---------- ESTRATTO DEL DOCUMENTO
Si schermiva, Italo, quando gli dicevo che era stato il miglior anchorman dei suoi tempi, e non solo dei suoi tempi. Come conduceva lui il telegiornale, era da grandissimo professionista. Tranquillo e autorevole, empatico e simpatico, Italo Moretti bucava lo schermo con mitezza, porgeva notizie con naturalezza e introduceva i servizi dei colleghi con l’elegante scioltezza di un direttore d’orchestra. Era come se il video fosse parte del suo corpo, e viceversa. Moretti era la Rai al suo meglio. Quando la Rai era tra le migliori industrie culturali e informative del mondo.
Gli sembrava strano che l’elogiassi per questa parte della sua carriera, ma ne era contento. Che fosse stato un grande inviato speciale, bravo, coraggioso, lo sapevano tutti. Però era andato perduto nel tempo il ricordo del suo periodo come conduttore di tg.
A Europa, il quotidiano diretto da Stefano Menichini dove aveva ripreso a fare il giornalista come collaboratore delle pagine di politica internazionale, con la stessa bravura, competenza e impareggiabile conoscenza dei tempi televisivi, l’accoglievamo ogni volta che veniva in redazione con il riguardo che si deve a un collega più anziano di chiara fama. E lui, allampanato e sorridente, si ritrovava tra noi, discuteva con noi, qualche volta partecipava alle riunioni di redazione con la normalità che era il suo tratto, con la normalità di chi era stato sempre con noi. Lasciandosi qualche volta andare ai ricordi di vicende del passato con la complicità di Federico Orlando, anche lui grande giornalista.
--------------------
---------- MATERIALE FORNITO
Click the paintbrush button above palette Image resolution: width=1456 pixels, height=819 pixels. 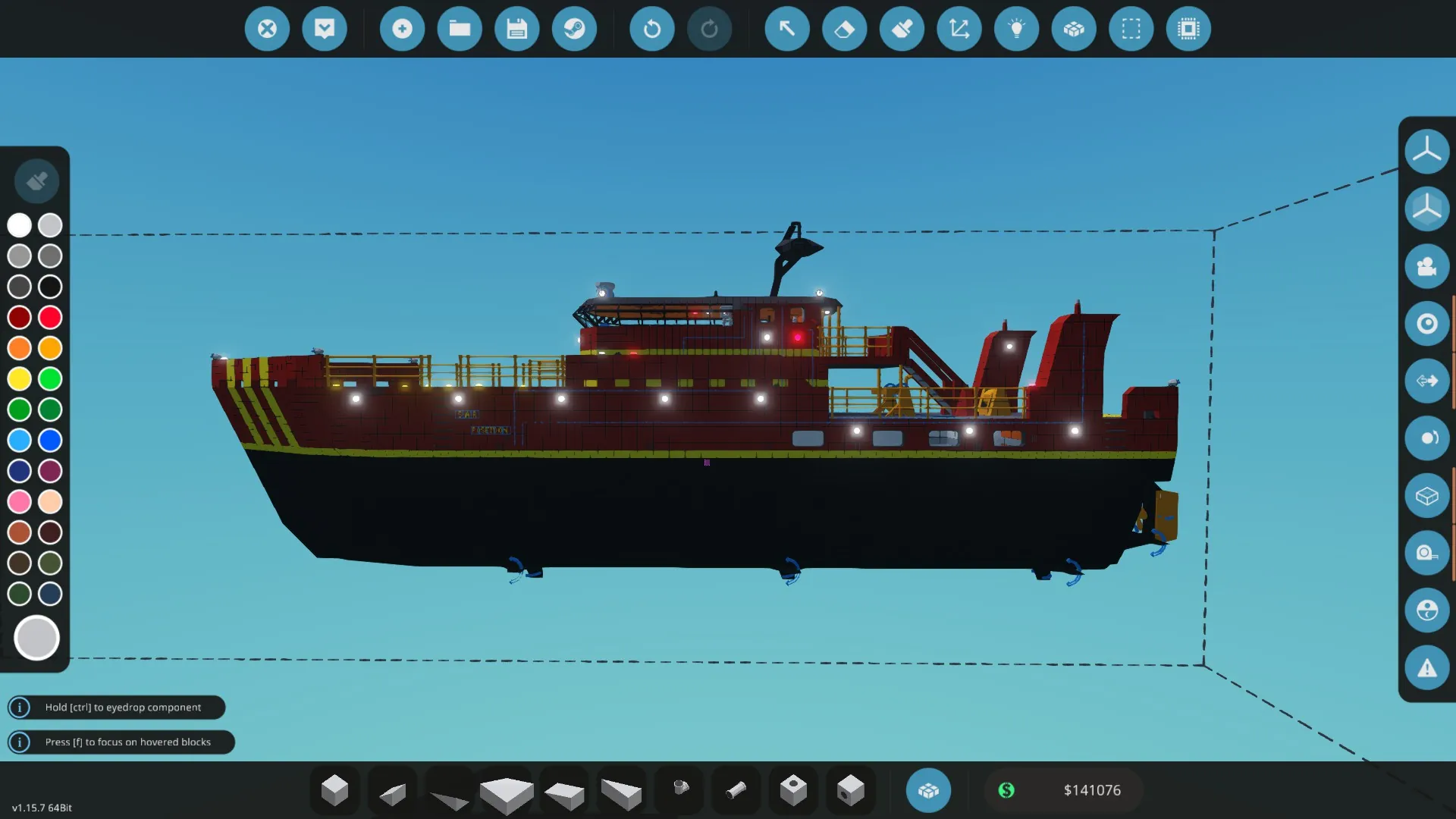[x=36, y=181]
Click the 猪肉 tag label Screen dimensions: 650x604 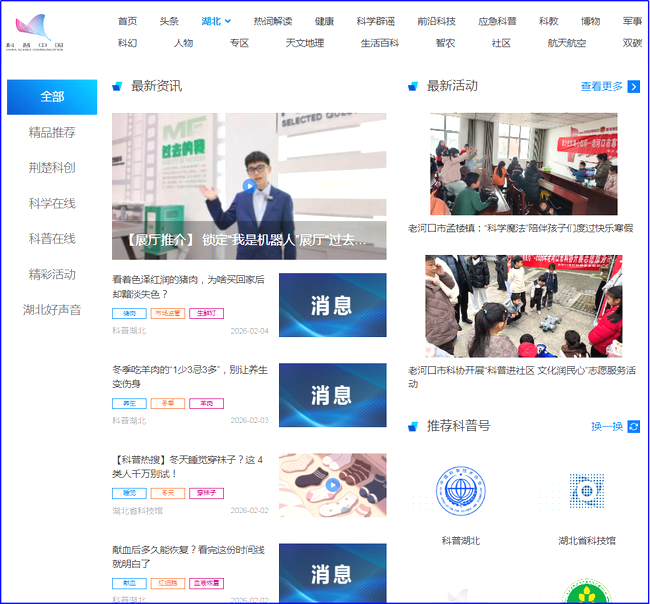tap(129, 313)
--------------------
* OBIETTIVO
Elenca tutte le persone citate con nome e cognome nel ricordo di Italo Moretti.

* RISULTATO DELL'ESERCIZIO
Italo Moretti, Stefano Menichini, Federico Orlando